Activity —
Each line of the records below that holds "Viewport" should be returned.

Stored data
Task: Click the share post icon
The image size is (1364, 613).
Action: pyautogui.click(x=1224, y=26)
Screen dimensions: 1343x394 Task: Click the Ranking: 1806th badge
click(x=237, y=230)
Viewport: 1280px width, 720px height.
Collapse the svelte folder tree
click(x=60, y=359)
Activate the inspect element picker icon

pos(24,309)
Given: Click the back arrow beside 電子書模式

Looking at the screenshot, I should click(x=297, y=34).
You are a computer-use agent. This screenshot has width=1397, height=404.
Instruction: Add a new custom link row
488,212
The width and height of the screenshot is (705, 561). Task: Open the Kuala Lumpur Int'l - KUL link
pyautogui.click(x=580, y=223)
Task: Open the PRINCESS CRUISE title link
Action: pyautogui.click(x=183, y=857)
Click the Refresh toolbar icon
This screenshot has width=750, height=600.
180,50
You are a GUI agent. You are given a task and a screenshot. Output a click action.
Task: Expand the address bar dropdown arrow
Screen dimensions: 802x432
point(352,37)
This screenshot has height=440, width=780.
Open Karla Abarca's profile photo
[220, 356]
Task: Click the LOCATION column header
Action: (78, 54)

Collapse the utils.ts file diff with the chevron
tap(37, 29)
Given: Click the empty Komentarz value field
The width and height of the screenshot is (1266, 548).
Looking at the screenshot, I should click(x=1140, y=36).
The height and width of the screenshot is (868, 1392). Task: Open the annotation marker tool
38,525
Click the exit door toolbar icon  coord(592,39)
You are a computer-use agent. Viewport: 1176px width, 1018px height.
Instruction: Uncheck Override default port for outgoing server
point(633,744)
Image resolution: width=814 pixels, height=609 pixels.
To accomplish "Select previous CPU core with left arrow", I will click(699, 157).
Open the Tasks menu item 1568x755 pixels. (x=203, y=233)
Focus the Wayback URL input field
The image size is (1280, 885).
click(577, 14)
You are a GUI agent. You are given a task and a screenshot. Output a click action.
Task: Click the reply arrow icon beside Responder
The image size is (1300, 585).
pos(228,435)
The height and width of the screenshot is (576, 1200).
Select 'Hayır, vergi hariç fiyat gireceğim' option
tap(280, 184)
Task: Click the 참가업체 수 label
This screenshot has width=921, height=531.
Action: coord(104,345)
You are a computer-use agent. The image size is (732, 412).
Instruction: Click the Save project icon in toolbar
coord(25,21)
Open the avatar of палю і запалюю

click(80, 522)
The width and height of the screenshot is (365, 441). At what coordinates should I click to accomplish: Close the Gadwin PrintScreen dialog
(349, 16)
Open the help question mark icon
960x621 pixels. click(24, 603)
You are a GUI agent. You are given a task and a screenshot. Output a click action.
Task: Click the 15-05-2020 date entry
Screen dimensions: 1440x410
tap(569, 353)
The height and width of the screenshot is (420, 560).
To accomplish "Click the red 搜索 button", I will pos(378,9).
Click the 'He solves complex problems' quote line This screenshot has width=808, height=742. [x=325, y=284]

Completed exercise —
Viewport: 1280px width, 720px height.
You are a computer-use agent. Viewport: 1176px width, 1018px height.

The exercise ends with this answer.